Calling Data and Target from the Census

Zahra_R · 23 June 2021 04:25

At the end of lecture one, when target_test and data_test are called to check the accuracy, the code is not actually different from the original data and target that were used to train the model. So why does it even gives a different answer?

glemaitre58 · 23 June 2021 07:16

I am not sure to understand. We are using to distinct set to train and test:

model.fit(data_train, target_train)
model.score(data_test, targtet_test)

Could you be more explicit with what output do you want to compare with?

Zahra_R · 23 June 2021 07:59

At first we describe:
target = adult_census[target_name]
data = adult_census.drop(columns=[target_name, ])
and we go on with the task.

To check accuracy, we describe target_test and data_test exactly like above. Is it supposed to be this way? I thought the data which is used for the test must be different from that which’s been used for training.
Or have I terribly misunderstood the whole concept?

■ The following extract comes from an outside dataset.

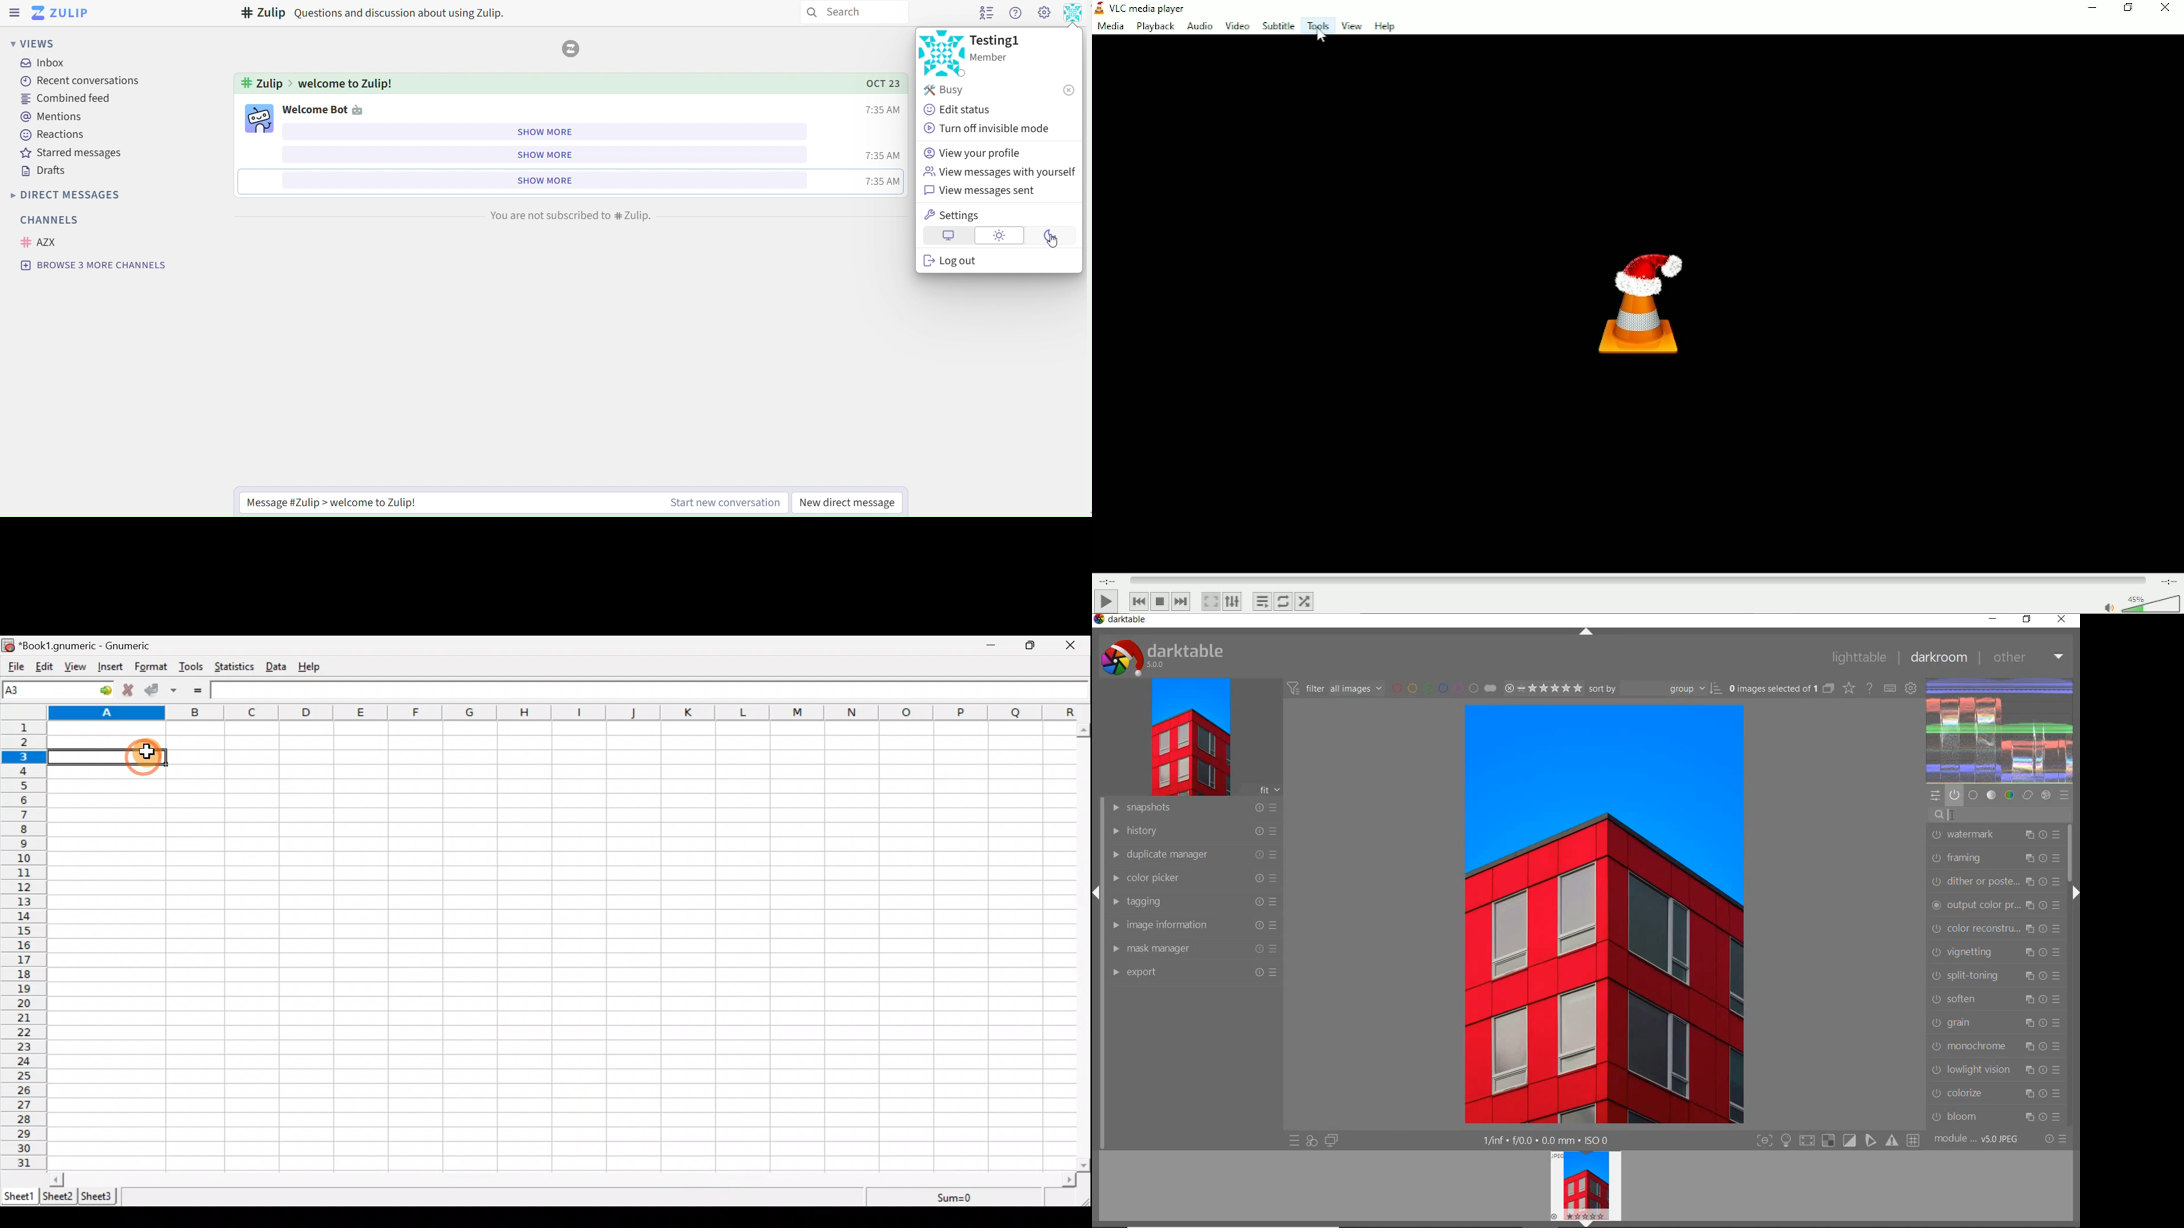  What do you see at coordinates (1098, 893) in the screenshot?
I see `expand/collapse` at bounding box center [1098, 893].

glemaitre58 · 23 June 2021 08:33

We do a train-test code in between

data_train, data_test, target_train, target_test = train_test_split(
    data, target)

So it means that we have 2 independent sets: a training and a testing set. At fit, we never used information from the testing set. We keep this information only for scoring.

Zahra_R · 23 June 2021 09:50

Thanks! I think I’ll get the hang of it as we go on.